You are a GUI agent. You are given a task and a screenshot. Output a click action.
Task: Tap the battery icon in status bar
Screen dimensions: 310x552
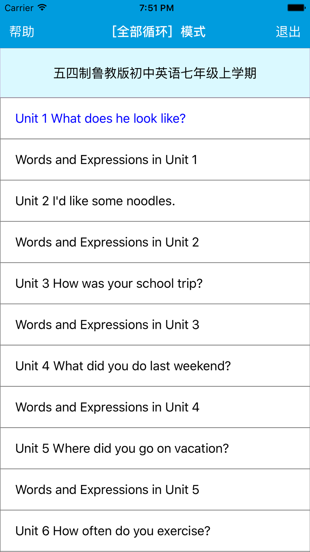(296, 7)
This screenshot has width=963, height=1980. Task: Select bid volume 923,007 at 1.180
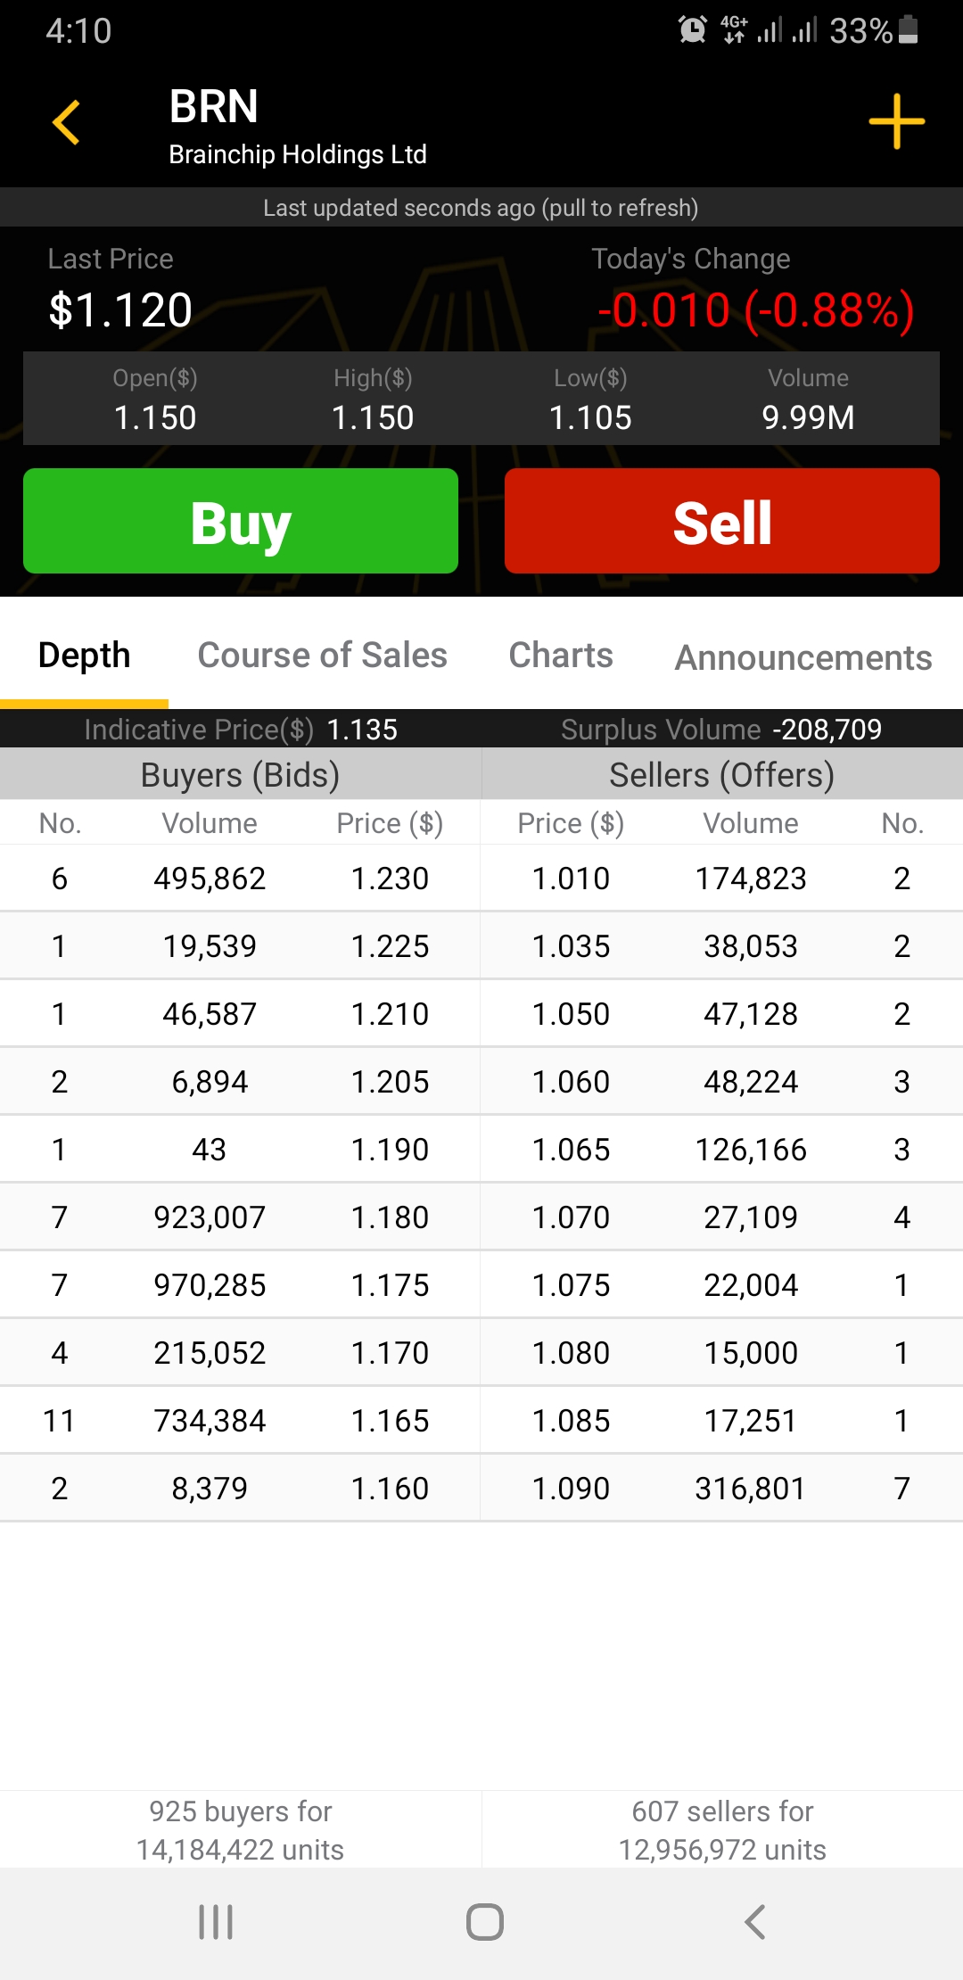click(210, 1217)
===============
TASK GOAL:
If an entry holds a picture, leave that picture out, and transcribe the rest of the listing above exactly.

ANSWER TO THE EXERCISE:
You are a GUI agent. You are given a task and a screenshot. Output a click action.
Task: Tap the battery icon in status bar
Screen dimensions: 310x552
(296, 7)
This screenshot has width=963, height=1980. Task: Select bid volume 923,007 at 1.180
click(210, 1217)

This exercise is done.